Problem to work on
Copy the lines below exactly, starting at the one with "Instruction: Click the Check SIP Trunk button" and ending at the one with "axis 2355x646 pixels.", and leave out any picture.

Saved data entries

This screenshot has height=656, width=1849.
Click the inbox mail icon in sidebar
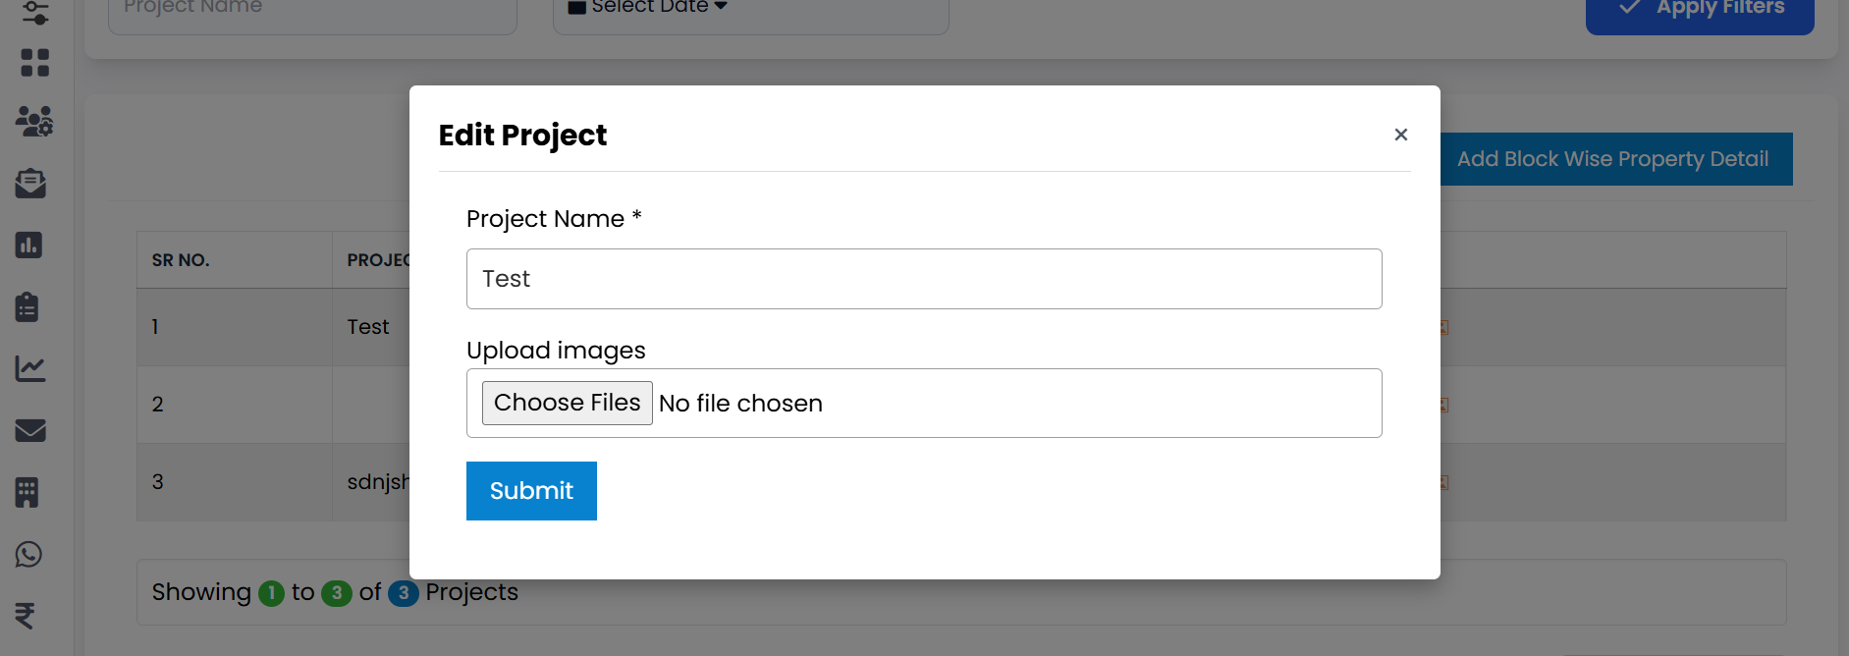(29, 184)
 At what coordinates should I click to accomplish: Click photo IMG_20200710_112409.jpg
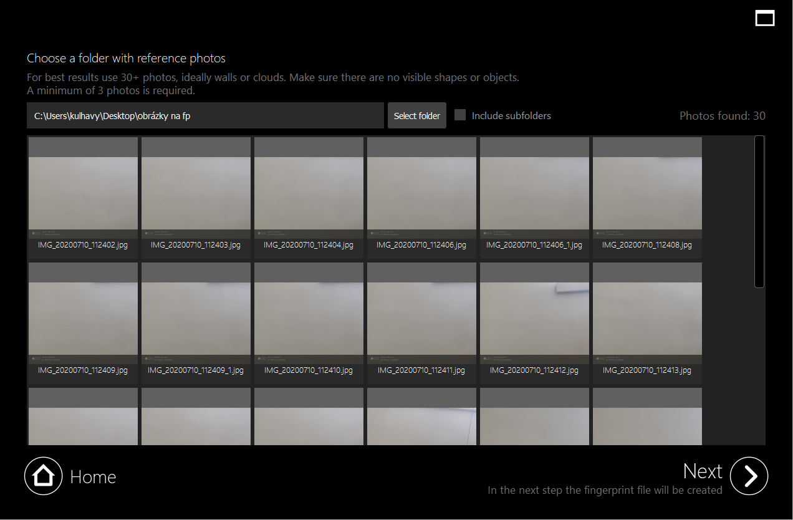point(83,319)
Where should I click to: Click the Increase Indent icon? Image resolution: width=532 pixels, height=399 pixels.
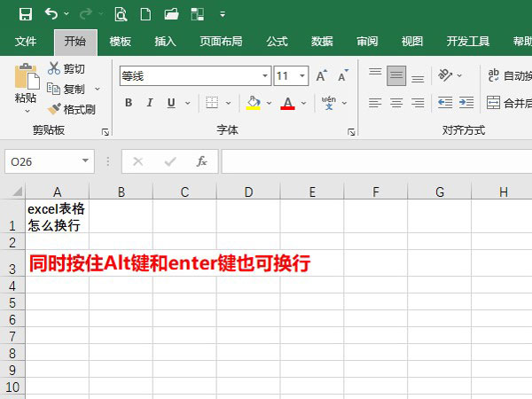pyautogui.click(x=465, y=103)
--
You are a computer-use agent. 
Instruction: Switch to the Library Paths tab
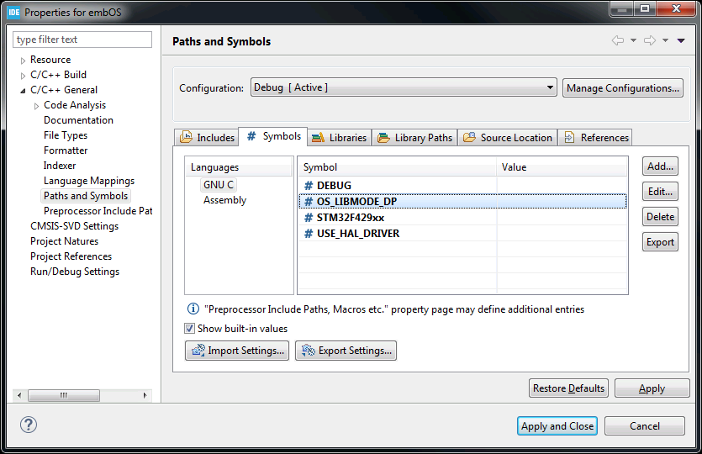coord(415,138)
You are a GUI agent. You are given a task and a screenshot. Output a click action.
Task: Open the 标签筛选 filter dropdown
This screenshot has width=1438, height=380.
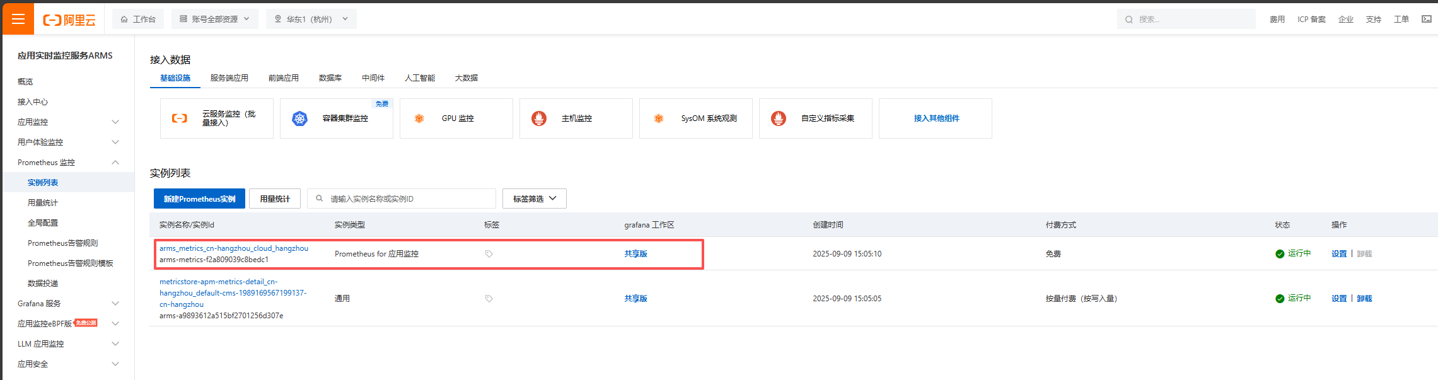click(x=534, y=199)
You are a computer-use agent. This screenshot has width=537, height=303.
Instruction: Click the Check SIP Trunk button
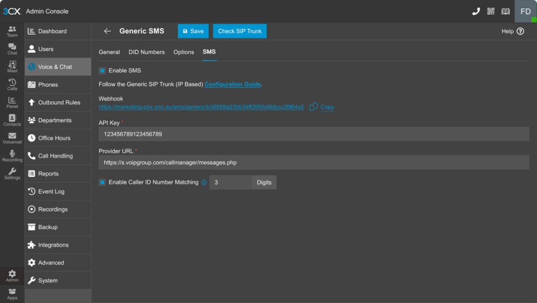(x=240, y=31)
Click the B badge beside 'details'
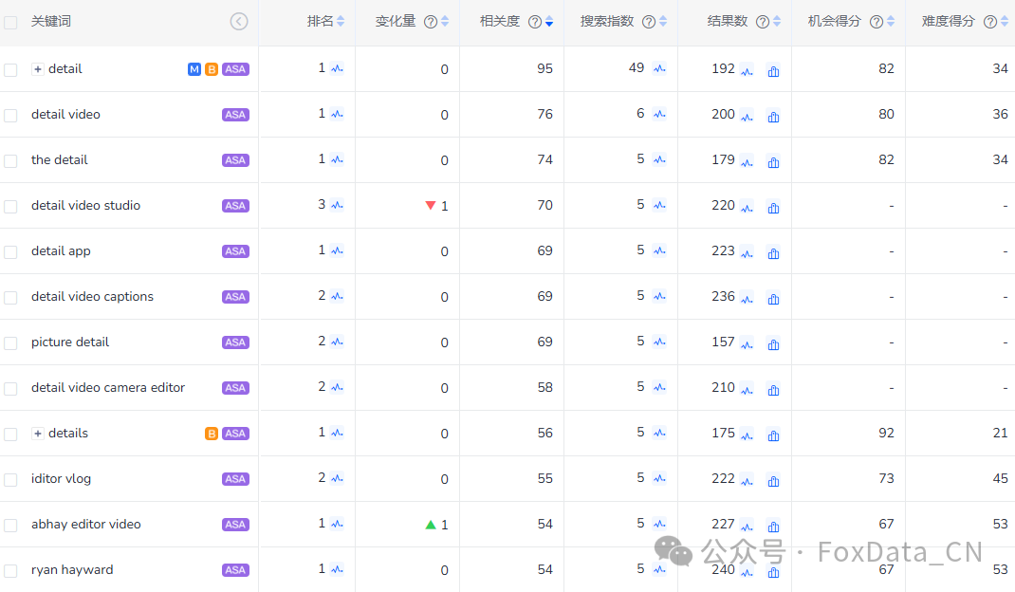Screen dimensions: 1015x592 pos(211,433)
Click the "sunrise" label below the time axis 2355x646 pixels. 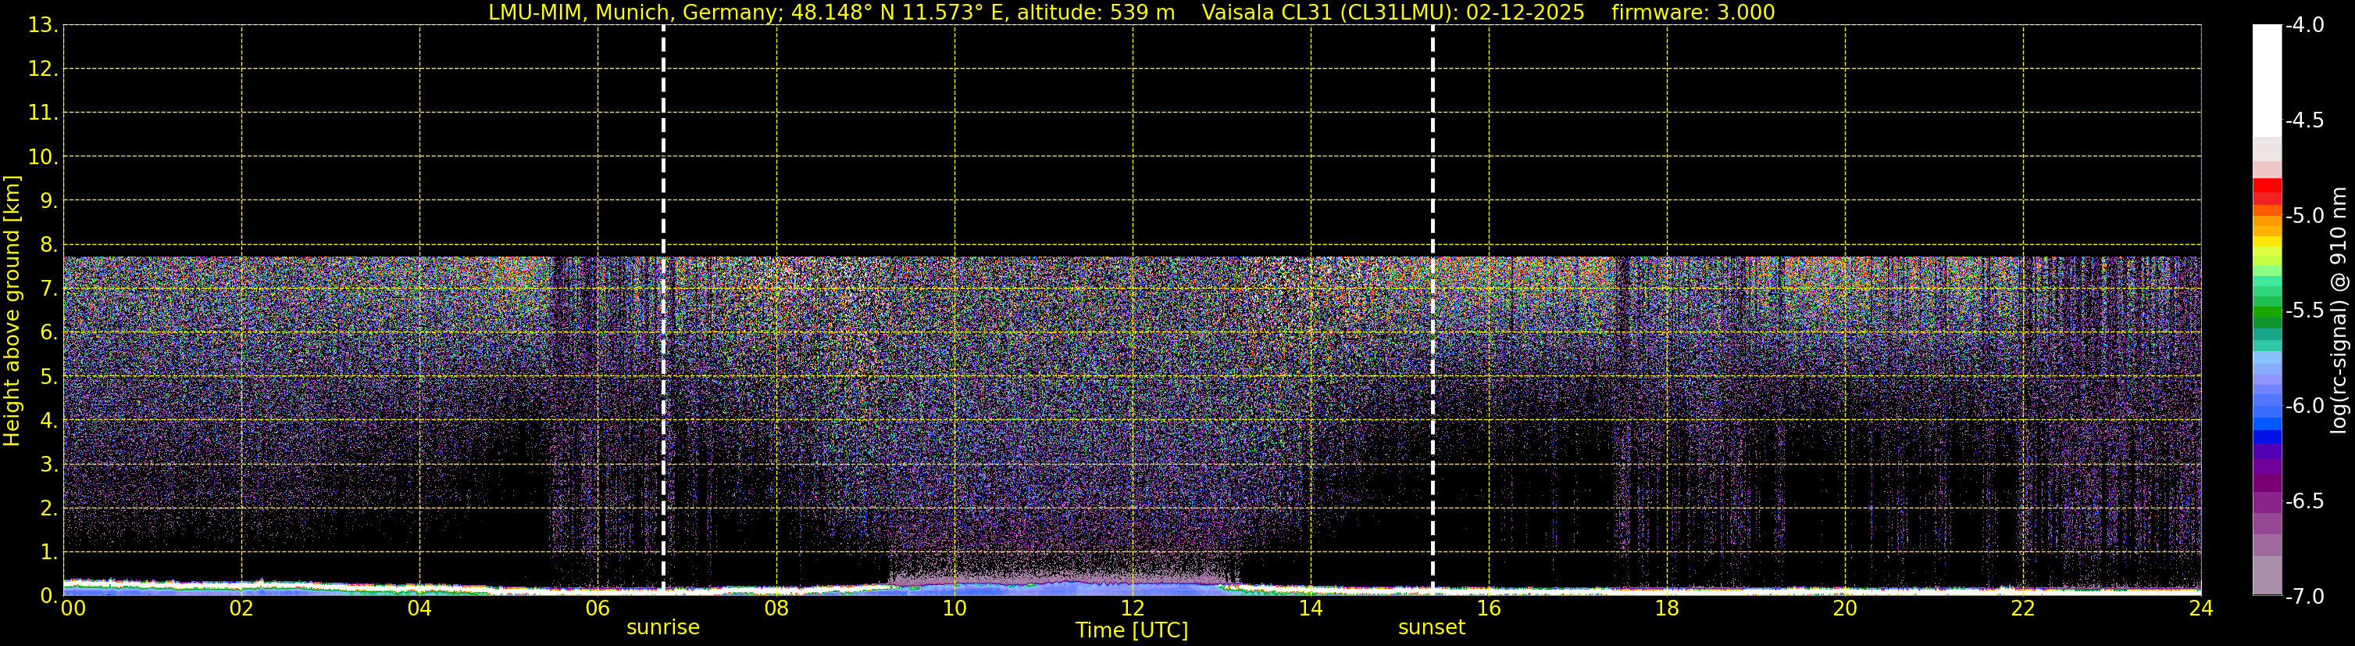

Exercise output
Instruction: Click the Check SIP Trunk button
(x=240, y=31)
Click the B badge beside 'details'
Screen dimensions: 1015x592 pos(211,433)
Click the "sunrise" label below the time axis 2355x646 pixels. 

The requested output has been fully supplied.